New Zealand have the players, too. Masses of them. The two wings who missed selection for today's contest in London, Rico Gear and Joe Rokocoko, could wander aimlessly into any other team in the world. So, in all probability, could Leon MacDonald and Conrad Smith, not to mention Sione Lauaki. Perhaps it is as well that Luke McAlister, who has it in him to claim the next World Cup tournament as his own, is back home on injury leave. What role could the All Blacks have given him at Twickenham? Barman?
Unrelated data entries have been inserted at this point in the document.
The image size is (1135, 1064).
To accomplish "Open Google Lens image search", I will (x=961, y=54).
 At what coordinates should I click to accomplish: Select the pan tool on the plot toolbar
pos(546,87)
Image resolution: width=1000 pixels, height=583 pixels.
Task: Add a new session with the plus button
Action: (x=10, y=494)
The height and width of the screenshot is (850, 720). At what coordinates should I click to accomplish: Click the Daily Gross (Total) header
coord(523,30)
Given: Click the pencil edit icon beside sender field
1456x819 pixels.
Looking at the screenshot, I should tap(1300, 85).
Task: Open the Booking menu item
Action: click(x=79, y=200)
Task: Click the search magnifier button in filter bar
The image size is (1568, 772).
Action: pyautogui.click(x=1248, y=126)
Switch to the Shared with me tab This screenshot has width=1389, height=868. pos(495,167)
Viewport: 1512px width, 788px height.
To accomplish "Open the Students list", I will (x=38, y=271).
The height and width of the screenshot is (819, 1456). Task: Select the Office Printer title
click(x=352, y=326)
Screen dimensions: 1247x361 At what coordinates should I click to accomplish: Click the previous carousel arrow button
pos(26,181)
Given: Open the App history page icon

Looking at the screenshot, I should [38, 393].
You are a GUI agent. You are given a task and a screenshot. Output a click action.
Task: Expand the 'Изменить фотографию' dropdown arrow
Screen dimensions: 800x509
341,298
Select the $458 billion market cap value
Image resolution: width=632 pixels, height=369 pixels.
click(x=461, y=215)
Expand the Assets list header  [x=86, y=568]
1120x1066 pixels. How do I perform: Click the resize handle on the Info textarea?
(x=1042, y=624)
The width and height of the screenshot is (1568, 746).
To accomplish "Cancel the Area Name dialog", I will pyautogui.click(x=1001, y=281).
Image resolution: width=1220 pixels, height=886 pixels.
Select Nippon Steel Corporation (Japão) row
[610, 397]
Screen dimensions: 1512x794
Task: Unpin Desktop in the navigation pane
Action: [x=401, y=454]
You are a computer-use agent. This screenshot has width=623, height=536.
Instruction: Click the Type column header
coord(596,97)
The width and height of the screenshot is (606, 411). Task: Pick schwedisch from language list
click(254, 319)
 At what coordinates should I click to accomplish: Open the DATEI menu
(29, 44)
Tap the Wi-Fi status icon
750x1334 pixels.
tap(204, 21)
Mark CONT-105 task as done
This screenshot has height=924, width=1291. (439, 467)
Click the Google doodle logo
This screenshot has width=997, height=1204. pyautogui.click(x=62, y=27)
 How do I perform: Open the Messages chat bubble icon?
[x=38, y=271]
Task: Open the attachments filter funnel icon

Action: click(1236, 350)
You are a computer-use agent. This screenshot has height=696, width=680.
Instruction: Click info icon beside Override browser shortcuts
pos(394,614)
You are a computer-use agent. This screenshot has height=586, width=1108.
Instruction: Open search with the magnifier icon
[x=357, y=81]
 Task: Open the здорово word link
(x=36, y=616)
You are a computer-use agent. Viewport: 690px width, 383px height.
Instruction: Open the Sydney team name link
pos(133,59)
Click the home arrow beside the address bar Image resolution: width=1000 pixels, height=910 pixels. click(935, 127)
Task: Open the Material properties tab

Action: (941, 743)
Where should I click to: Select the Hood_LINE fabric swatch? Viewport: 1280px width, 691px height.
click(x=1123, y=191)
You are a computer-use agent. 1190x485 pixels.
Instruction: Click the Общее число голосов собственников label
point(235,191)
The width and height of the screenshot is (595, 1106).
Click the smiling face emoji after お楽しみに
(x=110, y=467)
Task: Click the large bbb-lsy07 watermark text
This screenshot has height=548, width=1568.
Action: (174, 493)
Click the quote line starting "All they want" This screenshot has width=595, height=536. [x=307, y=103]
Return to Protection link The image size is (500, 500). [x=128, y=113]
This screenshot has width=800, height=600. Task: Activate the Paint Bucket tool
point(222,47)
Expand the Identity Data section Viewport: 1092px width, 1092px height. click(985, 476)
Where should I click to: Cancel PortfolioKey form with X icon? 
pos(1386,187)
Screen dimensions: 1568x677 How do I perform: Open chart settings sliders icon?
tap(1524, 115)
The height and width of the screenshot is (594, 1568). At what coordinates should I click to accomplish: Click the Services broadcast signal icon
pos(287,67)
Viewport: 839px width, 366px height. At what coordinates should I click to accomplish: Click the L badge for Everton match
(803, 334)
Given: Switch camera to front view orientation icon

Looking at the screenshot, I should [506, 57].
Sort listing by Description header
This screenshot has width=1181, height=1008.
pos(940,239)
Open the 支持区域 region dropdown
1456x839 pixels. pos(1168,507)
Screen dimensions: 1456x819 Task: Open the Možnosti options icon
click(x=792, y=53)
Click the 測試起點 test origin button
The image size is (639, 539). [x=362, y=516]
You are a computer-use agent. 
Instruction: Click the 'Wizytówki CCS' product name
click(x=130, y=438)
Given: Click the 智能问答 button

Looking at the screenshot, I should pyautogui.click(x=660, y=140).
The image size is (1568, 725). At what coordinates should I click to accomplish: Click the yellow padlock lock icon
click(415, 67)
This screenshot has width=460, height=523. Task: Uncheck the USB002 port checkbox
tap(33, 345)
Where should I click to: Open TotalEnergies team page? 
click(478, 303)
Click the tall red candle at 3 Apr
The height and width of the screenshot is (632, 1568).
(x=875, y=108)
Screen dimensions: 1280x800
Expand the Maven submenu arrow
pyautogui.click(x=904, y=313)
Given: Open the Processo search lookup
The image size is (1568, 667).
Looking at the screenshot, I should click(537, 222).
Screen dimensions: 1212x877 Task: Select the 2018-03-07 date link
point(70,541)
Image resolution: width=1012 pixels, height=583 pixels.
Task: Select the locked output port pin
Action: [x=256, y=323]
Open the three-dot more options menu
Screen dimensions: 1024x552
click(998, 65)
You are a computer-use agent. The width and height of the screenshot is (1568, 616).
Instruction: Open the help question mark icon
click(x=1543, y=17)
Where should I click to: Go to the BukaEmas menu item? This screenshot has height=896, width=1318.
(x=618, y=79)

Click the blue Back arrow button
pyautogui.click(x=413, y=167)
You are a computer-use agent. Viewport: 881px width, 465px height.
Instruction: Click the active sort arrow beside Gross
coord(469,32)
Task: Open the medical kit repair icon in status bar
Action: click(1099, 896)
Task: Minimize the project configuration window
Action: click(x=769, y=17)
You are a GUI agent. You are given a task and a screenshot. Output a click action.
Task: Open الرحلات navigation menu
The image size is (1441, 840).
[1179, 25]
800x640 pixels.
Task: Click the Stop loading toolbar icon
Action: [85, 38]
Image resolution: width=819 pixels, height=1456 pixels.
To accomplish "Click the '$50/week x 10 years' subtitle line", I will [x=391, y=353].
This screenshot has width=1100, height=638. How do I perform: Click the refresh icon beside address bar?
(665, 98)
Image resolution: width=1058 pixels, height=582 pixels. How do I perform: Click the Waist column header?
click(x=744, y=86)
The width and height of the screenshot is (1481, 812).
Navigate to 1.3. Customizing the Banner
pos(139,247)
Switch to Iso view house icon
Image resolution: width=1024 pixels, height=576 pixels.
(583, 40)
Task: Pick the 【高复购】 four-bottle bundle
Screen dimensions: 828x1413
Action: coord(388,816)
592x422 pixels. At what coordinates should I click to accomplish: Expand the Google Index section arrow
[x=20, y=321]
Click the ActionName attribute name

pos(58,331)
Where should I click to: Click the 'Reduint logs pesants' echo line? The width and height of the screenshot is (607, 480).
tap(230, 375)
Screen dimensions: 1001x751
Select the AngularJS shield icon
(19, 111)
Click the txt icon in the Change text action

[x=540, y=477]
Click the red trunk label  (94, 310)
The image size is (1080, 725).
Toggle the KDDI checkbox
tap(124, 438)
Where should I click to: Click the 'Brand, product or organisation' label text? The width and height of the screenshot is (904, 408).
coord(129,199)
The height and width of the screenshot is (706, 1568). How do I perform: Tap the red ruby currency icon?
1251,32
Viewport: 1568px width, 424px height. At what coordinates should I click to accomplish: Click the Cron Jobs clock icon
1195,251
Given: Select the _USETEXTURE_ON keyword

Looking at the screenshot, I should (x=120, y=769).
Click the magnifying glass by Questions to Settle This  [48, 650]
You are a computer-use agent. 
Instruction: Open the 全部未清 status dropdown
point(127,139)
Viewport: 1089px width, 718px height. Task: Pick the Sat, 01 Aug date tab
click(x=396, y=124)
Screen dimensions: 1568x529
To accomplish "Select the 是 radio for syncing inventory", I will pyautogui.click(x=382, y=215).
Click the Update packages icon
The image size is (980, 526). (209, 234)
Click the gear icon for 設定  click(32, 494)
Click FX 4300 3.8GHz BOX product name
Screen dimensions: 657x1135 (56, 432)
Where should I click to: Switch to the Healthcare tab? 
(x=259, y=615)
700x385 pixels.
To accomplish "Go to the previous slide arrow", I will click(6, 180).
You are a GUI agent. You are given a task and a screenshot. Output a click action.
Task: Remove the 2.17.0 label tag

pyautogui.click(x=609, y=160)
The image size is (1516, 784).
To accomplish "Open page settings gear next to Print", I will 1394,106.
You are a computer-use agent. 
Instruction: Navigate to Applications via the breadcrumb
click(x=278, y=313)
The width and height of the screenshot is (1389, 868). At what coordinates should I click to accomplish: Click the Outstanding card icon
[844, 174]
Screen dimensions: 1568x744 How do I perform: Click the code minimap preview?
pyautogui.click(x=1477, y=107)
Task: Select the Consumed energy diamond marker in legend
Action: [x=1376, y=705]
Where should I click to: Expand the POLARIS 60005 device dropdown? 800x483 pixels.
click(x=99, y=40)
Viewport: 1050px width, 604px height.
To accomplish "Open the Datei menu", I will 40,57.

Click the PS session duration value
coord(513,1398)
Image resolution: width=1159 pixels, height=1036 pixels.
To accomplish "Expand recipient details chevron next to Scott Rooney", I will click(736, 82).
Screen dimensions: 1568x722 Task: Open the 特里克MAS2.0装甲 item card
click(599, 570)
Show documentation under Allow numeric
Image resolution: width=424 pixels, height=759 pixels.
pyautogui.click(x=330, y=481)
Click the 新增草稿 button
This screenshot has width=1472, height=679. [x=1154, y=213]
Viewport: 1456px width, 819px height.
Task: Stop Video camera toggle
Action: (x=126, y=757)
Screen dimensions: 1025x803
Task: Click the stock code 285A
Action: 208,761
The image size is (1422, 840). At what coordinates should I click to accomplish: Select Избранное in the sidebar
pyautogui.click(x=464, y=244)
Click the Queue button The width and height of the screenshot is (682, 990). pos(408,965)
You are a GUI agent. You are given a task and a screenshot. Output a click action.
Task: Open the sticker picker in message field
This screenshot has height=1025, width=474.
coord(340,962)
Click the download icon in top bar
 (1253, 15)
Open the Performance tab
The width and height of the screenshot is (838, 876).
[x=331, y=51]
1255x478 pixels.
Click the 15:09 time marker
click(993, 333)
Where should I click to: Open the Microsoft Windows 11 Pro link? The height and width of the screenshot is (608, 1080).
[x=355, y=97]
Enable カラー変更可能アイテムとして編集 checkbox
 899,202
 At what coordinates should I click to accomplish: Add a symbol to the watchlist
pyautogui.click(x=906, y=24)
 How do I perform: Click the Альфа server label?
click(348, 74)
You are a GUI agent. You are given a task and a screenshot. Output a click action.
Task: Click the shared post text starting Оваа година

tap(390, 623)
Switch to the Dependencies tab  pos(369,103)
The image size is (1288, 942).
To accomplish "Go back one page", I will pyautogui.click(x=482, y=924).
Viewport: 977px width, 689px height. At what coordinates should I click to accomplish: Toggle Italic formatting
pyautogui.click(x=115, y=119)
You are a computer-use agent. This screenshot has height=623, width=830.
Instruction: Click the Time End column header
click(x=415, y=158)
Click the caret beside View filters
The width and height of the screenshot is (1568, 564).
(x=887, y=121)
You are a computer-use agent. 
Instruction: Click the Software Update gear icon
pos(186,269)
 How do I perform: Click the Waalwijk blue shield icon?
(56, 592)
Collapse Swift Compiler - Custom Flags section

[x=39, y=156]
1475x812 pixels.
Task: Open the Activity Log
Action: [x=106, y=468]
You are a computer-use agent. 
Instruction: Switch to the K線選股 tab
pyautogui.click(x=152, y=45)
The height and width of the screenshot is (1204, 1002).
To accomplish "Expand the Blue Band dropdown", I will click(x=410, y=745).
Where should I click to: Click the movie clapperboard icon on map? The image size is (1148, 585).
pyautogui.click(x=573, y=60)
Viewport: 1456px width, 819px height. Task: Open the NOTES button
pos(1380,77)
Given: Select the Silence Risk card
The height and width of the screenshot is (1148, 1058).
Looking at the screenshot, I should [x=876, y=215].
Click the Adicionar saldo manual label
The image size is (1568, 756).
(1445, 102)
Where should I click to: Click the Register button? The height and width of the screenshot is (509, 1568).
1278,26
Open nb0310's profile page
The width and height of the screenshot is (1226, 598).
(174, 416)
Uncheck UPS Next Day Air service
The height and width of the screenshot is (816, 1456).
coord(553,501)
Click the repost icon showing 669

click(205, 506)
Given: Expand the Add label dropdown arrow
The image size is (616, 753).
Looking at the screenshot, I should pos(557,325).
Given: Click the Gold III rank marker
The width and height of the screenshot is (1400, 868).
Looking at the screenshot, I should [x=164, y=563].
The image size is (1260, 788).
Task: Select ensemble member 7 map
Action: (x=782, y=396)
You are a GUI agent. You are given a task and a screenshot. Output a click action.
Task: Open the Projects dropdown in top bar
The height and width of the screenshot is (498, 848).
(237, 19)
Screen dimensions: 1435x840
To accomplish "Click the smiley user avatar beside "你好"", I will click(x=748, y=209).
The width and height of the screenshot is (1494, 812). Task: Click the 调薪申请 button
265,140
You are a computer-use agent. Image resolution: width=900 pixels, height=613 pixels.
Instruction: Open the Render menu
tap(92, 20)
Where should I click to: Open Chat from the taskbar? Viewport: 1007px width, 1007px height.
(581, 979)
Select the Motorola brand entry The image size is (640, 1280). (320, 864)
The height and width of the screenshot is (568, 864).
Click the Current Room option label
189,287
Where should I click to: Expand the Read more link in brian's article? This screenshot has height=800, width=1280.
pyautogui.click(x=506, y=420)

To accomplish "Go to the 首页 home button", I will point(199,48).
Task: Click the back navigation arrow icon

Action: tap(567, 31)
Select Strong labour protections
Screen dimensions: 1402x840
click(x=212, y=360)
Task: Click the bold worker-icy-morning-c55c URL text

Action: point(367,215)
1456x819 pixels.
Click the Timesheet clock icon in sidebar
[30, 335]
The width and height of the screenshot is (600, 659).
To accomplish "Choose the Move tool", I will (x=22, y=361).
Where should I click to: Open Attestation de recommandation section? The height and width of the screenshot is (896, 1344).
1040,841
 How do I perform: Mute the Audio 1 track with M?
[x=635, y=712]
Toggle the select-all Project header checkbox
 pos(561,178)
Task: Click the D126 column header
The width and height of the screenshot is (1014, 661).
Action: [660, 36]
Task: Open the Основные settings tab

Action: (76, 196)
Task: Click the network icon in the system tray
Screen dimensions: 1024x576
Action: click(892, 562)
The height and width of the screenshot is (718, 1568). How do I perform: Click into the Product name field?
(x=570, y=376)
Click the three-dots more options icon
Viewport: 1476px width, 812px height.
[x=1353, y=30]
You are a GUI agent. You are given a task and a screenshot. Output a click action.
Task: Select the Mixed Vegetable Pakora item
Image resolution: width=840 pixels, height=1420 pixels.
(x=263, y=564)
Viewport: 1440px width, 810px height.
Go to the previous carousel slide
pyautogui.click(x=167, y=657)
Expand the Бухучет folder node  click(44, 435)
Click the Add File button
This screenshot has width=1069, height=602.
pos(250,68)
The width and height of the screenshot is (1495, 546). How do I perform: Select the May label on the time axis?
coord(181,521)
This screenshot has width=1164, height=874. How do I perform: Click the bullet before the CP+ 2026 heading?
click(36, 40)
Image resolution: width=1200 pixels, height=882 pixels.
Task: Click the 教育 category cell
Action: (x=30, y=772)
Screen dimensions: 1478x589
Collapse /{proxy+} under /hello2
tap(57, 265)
"Yes, we have some very gifted players," Henry agreed. "My role now is to keep adding to their intellectual capacity, to make them as rugby-aware as possible. Some of the squad have grown immensely in this regard since they came together, and I find that very satisfying. I also want to lay strong foundations for whoever my successor might be, because one of the problems of coaches working in isolation - a big fault in the New Zealand game, in my opinion - is that it undermines continuity. But our priority is the World Cup. Do I think we have the individuals and the organisation to do the business? At this stage, yes, I think we do."
It is difficult to disagree with Henry at the best of times. As these may be the worst of times for the four home unions, staring as they are down the barrel of an All Black Grand Slam, dissension is almost an impossibility. New Zealand are way ahead of the field. With a telescope, you might just be able to see them.